## [What to produce]
Please repeat only the stretch of records running from the first line through the line that contains "This screenshot has width=1410, height=554.".

## [Source records]
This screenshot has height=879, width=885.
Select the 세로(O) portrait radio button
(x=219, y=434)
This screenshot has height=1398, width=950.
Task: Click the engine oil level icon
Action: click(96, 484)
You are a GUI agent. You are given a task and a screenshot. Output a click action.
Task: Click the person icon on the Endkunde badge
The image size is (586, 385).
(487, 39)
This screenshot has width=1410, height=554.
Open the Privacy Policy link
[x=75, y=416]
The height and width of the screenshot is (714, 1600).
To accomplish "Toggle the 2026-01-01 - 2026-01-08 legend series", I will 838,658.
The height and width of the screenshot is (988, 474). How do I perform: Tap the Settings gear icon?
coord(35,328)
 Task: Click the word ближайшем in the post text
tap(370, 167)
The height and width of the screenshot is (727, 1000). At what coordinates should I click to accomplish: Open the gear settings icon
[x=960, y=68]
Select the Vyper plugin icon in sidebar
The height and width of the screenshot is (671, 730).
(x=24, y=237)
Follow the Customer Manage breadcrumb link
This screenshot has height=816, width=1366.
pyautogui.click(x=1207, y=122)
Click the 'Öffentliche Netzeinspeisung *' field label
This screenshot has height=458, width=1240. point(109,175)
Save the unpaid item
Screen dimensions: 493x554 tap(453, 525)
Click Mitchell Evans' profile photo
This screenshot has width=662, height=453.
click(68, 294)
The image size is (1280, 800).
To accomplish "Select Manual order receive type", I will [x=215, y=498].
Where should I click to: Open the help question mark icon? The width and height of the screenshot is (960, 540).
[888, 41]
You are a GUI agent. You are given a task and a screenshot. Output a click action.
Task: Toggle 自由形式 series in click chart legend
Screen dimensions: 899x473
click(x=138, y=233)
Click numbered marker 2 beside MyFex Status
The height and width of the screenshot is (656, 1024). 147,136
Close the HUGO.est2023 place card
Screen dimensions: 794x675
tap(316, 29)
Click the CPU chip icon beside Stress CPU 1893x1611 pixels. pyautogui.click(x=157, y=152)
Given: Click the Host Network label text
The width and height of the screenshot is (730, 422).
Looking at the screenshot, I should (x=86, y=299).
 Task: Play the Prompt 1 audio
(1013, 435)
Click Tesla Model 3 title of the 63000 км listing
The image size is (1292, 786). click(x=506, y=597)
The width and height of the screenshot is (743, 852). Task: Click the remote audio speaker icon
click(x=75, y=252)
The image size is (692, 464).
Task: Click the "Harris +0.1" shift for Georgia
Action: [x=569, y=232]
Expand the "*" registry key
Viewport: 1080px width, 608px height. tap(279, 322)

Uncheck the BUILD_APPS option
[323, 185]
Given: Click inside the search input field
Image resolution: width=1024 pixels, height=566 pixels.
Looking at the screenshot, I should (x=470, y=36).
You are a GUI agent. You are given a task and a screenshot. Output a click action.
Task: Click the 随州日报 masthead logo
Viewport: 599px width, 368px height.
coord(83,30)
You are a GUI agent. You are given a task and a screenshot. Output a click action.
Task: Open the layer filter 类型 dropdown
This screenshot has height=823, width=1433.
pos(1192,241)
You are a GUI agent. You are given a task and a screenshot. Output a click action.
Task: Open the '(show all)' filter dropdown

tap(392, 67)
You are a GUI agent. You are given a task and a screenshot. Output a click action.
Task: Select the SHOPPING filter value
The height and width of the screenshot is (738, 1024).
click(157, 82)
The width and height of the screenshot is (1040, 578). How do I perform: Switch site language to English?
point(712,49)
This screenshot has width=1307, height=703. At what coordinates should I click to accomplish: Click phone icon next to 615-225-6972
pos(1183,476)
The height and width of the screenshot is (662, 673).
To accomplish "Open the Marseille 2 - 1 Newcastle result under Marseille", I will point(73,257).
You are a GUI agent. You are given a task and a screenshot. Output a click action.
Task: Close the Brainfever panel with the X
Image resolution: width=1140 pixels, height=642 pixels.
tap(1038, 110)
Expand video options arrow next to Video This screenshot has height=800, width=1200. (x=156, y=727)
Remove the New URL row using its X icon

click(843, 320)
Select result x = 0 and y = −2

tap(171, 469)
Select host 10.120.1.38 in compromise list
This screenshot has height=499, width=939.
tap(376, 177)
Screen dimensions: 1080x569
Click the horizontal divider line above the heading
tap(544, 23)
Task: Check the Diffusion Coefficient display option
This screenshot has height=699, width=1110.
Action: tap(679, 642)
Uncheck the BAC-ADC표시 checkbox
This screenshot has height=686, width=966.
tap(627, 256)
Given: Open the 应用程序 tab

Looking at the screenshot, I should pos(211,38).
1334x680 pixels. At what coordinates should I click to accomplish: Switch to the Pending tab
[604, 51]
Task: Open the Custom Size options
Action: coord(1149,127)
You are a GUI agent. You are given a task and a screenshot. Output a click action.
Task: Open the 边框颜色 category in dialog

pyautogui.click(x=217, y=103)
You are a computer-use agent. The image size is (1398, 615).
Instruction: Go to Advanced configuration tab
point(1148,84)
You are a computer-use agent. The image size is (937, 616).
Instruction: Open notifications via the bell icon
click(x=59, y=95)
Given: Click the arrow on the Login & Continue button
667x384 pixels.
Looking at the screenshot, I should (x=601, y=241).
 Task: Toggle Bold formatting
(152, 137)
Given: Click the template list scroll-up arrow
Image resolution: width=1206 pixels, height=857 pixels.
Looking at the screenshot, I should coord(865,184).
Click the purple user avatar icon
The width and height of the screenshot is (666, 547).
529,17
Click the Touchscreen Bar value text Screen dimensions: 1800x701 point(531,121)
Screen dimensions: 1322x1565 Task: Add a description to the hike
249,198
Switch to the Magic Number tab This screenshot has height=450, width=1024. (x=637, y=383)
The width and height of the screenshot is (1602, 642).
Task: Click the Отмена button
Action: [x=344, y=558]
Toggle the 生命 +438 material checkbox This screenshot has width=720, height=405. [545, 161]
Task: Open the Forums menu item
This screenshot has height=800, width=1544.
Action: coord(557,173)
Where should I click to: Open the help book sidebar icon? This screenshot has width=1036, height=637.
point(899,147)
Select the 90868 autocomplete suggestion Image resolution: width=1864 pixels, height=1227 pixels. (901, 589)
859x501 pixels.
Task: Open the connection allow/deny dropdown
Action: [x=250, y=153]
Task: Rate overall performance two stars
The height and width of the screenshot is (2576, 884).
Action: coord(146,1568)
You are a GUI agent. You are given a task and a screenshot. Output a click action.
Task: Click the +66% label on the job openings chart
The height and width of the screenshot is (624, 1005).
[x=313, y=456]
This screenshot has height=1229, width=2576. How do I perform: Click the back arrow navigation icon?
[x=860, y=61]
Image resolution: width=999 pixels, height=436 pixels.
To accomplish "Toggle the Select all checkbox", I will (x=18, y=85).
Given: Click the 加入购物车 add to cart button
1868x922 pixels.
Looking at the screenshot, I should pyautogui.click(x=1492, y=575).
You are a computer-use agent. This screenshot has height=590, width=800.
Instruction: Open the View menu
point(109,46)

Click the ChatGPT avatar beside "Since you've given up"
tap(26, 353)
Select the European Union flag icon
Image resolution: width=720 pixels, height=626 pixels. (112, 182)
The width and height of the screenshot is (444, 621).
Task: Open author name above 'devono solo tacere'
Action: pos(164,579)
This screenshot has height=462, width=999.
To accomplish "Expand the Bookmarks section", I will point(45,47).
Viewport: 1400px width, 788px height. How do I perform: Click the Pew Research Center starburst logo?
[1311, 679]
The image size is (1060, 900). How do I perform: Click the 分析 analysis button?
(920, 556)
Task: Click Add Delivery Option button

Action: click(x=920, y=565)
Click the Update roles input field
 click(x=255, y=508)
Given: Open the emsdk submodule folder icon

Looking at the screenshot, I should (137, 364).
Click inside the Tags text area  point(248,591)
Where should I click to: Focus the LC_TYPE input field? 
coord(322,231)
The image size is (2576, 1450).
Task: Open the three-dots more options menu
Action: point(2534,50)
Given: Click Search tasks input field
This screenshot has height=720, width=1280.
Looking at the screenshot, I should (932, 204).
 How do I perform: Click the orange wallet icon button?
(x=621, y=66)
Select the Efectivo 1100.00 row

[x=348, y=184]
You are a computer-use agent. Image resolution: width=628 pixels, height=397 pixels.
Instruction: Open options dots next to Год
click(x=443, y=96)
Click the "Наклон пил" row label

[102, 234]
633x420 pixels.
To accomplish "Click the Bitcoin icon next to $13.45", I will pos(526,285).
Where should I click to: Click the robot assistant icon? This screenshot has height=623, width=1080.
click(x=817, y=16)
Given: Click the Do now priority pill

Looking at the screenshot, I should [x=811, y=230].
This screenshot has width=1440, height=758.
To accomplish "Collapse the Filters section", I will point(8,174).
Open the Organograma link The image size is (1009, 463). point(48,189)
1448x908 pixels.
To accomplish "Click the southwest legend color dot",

## [Solution for this problem]
This screenshot has height=879, width=885.
Select the 세로(O) portrait radio button
(x=219, y=434)
This screenshot has height=1398, width=950.
Task: Click the engine oil level icon
Action: click(96, 484)
You are a GUI agent. You are given a task and a screenshot. Output a click action.
Task: Click the person icon on the Endkunde badge
The image size is (586, 385).
(487, 39)
This screenshot has width=1410, height=554.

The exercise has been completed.